Беспалов был одет в старое, изношенное форменное пальто инженеров царских времен, с бархатными черными лацканами, носил темные роговые очки, а в руках почти все время держал трубку. Почувствовав послабление, он тут же начал отращивать бороду, которую, видимо, и носил всегда на воле.
Уже на следующий день он принялся с блокнотом в руках ходить по плотине и что-то записывать, а за ним, как тени, следовали сам Донченко и начальник строительства. С подобострастием они смотрели на него, не задавая никаких вопросов, теперь только он может спасти. «Спаситель» вел себя странно, он ни с кем не разговаривал, почти всю ночь что-то писал и чертил у себя в домике и, наконец, о ужас, попросил, чтобы ему нашли скрипку! Все продолжали напряженно ждать и не обращали внимания, что теперь по вечерам из домика раздавались таинственные звуки скрипки.

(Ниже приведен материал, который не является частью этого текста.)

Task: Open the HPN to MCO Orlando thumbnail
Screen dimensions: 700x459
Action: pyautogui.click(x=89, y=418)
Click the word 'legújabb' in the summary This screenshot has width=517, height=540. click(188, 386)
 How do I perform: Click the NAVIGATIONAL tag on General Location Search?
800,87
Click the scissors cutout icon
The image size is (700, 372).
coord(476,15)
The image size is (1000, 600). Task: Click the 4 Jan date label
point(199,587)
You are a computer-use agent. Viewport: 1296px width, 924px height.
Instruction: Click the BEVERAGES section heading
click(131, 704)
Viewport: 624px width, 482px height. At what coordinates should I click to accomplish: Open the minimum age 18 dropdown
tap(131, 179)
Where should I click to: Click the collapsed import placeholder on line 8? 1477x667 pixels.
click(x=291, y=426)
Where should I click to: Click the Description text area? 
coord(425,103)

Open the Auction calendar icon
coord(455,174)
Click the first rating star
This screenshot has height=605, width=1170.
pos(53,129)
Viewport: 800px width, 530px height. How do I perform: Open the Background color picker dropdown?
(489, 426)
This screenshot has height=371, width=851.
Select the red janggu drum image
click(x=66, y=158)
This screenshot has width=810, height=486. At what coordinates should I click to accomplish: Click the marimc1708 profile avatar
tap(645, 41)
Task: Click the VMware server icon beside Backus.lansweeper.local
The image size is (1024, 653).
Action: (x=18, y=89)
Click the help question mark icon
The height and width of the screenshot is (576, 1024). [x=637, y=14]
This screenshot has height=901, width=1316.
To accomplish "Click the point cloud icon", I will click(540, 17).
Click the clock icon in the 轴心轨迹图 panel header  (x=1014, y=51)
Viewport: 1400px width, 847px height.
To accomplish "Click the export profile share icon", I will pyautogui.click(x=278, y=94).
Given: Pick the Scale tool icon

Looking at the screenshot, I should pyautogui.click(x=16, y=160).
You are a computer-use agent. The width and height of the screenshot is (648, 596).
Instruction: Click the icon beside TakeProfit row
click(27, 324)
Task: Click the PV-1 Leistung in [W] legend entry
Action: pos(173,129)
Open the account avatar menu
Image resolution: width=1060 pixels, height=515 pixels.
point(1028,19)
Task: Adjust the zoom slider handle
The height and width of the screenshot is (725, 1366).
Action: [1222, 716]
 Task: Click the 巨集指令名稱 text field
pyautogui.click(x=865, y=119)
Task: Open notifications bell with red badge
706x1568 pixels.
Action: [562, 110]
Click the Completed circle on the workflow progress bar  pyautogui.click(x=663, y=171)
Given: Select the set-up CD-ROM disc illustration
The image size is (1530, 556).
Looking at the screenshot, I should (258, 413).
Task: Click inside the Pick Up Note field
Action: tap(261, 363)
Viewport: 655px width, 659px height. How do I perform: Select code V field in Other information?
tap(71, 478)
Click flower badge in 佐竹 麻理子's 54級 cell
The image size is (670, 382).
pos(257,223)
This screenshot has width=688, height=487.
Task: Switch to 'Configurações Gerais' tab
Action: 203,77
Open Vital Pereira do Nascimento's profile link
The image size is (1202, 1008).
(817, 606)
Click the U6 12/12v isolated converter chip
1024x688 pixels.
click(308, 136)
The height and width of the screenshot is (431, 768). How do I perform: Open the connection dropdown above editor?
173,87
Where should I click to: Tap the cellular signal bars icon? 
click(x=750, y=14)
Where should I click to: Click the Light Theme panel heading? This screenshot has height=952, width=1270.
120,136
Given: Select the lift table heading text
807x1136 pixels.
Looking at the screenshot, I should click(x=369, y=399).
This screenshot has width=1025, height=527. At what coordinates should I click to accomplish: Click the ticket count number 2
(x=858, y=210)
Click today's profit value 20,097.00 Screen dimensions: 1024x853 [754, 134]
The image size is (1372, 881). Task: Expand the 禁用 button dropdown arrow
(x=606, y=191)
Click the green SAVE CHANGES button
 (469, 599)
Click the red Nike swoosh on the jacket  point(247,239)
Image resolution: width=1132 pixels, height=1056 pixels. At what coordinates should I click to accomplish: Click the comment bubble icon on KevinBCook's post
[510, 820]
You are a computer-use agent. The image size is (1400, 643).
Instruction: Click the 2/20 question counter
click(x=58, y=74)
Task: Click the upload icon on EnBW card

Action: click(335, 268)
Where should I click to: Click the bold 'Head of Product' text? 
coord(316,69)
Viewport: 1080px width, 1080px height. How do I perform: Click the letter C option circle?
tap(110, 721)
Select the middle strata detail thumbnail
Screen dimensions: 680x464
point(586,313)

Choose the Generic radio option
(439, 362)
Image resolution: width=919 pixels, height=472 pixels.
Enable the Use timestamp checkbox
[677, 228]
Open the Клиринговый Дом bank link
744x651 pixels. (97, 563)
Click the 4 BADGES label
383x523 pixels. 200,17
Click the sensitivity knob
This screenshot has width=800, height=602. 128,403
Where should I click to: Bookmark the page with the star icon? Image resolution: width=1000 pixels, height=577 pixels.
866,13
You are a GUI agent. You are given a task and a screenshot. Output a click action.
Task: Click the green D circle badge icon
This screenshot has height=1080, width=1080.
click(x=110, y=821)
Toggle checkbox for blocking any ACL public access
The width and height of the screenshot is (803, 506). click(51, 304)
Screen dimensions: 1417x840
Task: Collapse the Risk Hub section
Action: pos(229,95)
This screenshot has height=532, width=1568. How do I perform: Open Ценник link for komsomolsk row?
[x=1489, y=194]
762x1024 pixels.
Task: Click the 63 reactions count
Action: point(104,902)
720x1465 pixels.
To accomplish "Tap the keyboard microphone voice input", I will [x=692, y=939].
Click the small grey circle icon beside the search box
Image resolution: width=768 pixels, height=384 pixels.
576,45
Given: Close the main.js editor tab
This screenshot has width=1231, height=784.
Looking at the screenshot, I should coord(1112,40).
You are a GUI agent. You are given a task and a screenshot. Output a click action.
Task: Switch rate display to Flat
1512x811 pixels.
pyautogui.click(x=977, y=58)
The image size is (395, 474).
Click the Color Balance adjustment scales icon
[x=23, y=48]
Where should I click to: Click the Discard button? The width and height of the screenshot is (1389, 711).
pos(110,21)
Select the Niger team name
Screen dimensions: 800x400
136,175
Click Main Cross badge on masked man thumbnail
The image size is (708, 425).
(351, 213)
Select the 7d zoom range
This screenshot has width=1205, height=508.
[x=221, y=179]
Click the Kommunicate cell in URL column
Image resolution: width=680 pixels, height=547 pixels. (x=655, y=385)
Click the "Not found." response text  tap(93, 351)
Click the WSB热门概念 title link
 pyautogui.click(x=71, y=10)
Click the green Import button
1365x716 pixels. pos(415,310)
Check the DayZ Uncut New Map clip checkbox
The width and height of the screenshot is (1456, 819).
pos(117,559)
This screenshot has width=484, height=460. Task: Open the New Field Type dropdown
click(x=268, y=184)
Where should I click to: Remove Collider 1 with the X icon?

Через неделю он объявил, что идея проекта готова. Она состояла в том, чтобы выше по течению реки, в предгорье, создать обводной канал, по которому можно было бы отвести большую часть воды в сторону, понизить уровень в прорыве и, перекрыв его, затем опять пустить воду в плотину, направив ее в водохранилище. Единственным способом отвести быстро воду в этот канал мог стать мастерски произведенный взрыв верхнего скалистого берега реки. Место взрыва он уже наметил.
По своей простоте проект выглядел находкой. Полковник Донченко воспрял духом. В том же домике, в соседнем помещении, было срочно организовано маленькое проектное бюро, где день и ночь, сменяя друг друга, трудились чертежники и расчетчики. Уже через неделю на двух пролетках, запряженных лучшими лошадьми, начальство с инженером Беспаловым тронулось в Долинку, в Главное управление, чтобы утвердить проект.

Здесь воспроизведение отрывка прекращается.